Exclusive interview: Gloria Gaither
As The Gaither Homecoming Bible releases—including a wealth of material from and about songs/hymns, artists and songwriters—Gloria Gaither, preeminent author, artist and influencer talks about truth, God, and songwriting essentials.
Gloria Gaither: We’re such finite thinkers. Even the greatest scientists are still so finite. We run it through our little human rationale, but doesn’t music bypass that and go straight to our understanding and our insight? Doesn’t music take it straight to the soul, if it’s true? First of all, songwriters have to write the truth. But music has a way of taking that truth to a new target when we’re going under for the third time, and this is one of the pieces over 50 years of ministry, the one word that keeps recurring… is the word “through.” “Your music got us ‘through’.” And that is so theologically sound to me, because I don’t think God is here to fix it for us. I don’t think he’s our rabbit foot or our genie in the jug, you know? Christ came to show us that God was walking through everything with us, that he knows about this planet, and for whatever amazing reason, he decided to come here and put us here and wanted fellowship with us. Do I understand that? No. That’s a cosmic truth I cannot wrap my mind around.

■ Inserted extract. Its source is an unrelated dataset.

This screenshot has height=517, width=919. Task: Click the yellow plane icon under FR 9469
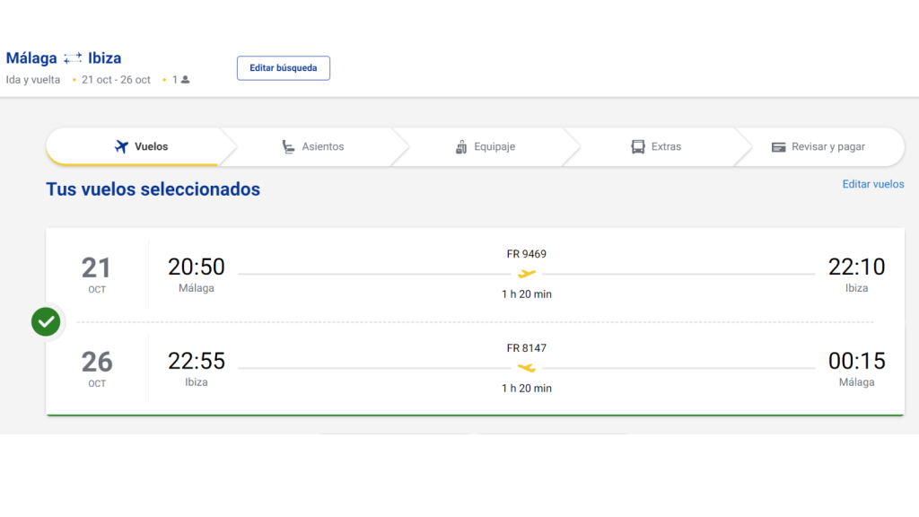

…If I read the Bible right, we have to have a 50/50 in our songs. Hymns that talk about the qualities of God and remind each other when we come together who he is. But in the Scripture, you don’t get to have any quality of God that you don’t live out on the horizontal.
WL: I noticed that in the introduction to Genesis in The Gaither Homecoming Bible, you talk about hymns and spiritual songs. Do you include the Psalms in the hymn side or the spiritual song side, because they seem to have elements of both, the vertical and the horizontal?
Gloria Gaither: They are both. And one of my objections right now to what we’re doing in worship is that we’re stealing the punch lines of David and we’re ripping off his story. We don’t know his story. We don’t even know our own story. We don’t tell each other our stories. We fast-forward through the Psalms, through all the depression, the doubt, the screaming at God: “Did I make this up? Where are you?” Somebody said: “If David had Prozac, we wouldn’t have the Psalms.” But that’s our life, isn’t it? And then we go find one little positive, “Oh, God, you’re awesome. You are awesome, God,” and we think, “Oh, let’s write a song on that.” Well, what about all the other verses? That’s not real. There are some great songs that are going to come out of the praise and worship stuff, trust me. There are going to be some things that hit—that stick to the wall. But they will be the songs that tell both the truth and the qualities of God. And David told the truth. We don’t tell his truth. We steal his punch lines.
WL: The last time we spoke to you, you weren’t that enthusiastic about the current approach to songwriting. And now 10 years have gone by and there’s this whole new generation of songwriters and new music. What is your take as you look at the current state of affairs? And if you were going to give any advice to the current crop of songwriters, what would it be?
Gloria Gaither: Well, I feel like that about anything you’re doing for the Lord, I think God gives you the basic gift, but you need to school it. We wouldn’t say, “Oh, I want to be a preacher.” [And then expect people to say] “Let’s just go out and give him a 5,000 member church because he’s never been to Bible College.” “I don’t have a degree, but I want to split the atom.” I feel that way in songwriting. If you’re an artist, your job is to take the gift God gave you and learn the skill, the craft, of songwriting. You don’t just sit down with a guitar and put down a phrase that you scare up out of the punch lines of David and call it a song. There is some schooling to that, and that is why some songs have lived generation after generation after generation, through all of these changes in our culture…through the ’60s, through the ’50s, through the ’40s, through the depression, and through 9-11. We all live in a shifting world, but great art transcends that. It speaks across the board… There are some fabulous songwriters out there who are serious about writing great songs. And that just tickles me to death. I thing we have some good—beyond good—great young songwriters…The majority of what is written in any decade is mediocre. We only remember the stuff that rises to the top, that survives, that speaks over time.
WL: You keep mentioning the element of truth. Is that partly what makes a great song?
Gloria Gaither: Yes. We have to write the truth. We have to write the whole truth. We can’t just say the punch line. We have to also record David’s doubt. We have to record David’s frustration. We have to record that he was a loser. We have to record that he was a sinner and that he violated every trust, that he had a son that was so bitter against him he raised an army to march against him. That’s part of his story. He wasn’t just this guy who sat on the side of a hill with a bunch of sheep and a harp saying wonderful punch lines like, “God, you’re awesome.” There’s a whole story here.